Fifth Third buys Comerica in nearly $11B deal

Fifth Third and Comerica announced on Monday that they have signed a definitive merger agreement in an all-stock transaction valued at $10.9 billion, creating the nation’s ninth-largest bank with approximately $288 billion in assets.

Comerica’s website detailed that shareholders will receive 1.8663 Fifth Third shares for each Comerica share, valuing the deal at $82.88 per share based on Fifth Third’s Oct. 3 closing price.

“The combined entity will operate in 17 of the 20 fastest-growing markets in the country, including key regions in the Southeast, Texas and California, while solidifying its leadership in the Midwest. Third’s award-winning retail and digital banking will be paired with Comerica’s middle market expertise, expanding both consumer and commercial offerings,” the website reads.

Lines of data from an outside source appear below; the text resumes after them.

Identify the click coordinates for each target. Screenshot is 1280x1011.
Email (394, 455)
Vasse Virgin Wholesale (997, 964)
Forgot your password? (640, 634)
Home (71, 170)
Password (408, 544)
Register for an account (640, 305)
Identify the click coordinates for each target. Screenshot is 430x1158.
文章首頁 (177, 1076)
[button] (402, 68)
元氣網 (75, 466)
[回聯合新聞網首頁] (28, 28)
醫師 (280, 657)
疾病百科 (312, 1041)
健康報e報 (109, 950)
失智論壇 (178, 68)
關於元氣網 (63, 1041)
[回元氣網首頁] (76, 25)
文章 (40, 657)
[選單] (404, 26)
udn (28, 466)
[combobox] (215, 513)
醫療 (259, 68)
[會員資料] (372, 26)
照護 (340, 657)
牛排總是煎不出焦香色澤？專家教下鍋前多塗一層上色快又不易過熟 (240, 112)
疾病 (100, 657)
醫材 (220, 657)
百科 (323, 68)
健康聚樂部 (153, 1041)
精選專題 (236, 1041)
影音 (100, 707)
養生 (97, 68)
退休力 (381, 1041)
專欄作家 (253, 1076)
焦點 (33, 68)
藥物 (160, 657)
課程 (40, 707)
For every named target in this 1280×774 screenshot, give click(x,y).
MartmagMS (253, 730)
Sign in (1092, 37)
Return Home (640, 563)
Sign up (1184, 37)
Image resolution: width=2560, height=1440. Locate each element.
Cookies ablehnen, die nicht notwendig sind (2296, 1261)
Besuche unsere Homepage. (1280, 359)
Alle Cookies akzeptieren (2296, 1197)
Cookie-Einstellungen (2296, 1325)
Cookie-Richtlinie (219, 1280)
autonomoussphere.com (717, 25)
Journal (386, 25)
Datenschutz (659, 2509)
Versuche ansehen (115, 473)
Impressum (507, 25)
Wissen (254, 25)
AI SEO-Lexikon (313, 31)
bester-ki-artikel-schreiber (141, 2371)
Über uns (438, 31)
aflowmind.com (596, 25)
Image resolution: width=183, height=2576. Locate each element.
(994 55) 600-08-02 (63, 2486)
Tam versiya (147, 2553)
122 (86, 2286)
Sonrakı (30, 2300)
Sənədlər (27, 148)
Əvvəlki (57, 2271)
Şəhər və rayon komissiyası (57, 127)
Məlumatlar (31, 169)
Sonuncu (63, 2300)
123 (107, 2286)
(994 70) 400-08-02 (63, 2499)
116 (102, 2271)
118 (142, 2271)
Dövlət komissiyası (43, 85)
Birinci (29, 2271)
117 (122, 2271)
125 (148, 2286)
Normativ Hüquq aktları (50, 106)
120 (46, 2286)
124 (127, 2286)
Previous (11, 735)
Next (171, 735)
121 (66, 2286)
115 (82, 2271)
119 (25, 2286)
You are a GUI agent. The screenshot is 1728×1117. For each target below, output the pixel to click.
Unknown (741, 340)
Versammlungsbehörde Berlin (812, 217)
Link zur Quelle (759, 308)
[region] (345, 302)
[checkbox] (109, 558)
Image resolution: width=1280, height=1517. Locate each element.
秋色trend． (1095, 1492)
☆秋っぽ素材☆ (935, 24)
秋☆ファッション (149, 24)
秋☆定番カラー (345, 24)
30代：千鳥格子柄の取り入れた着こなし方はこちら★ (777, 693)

Fifth Third added that by 2030, more than half of its branches are projected to be in those regions.

“This combination marks a pivotal moment for Fifth Third as we accelerate our strategy to build density in high-growth markets and deepen our commercial capabilities,” Fifth Third Bank Chairman and CEO Tim Spence said in a statement. “Comerica’s strong middle market franchise and complementary footprint make this a natural fit.”

The transaction is expected to close by the end of the first quarter of 2026, with Fifth Third shareholders owning about 73% of the combined company. Company shareholders still need to approve the deal.

Three Comerica board members will join Fifth Third’s board upon completion of the merger. Comerica Chairman and CEO Curt Farmer will serve as vice chair of the combined company, while Chief Banking Officer Peter Sefzik will head Fifth Third’s wealth and asset management division.

Comerica shares rose 12% in premarket trading, while Fifth Third fell 3%. The S&P 500 Banks Index is up nearly 21% this year, outpacing the broader market’s 14% gain.

Comerica has sunsetted certain operations in recent years. In 2023, the Dallas-based company announced plans to “organically exit” warehouse lending.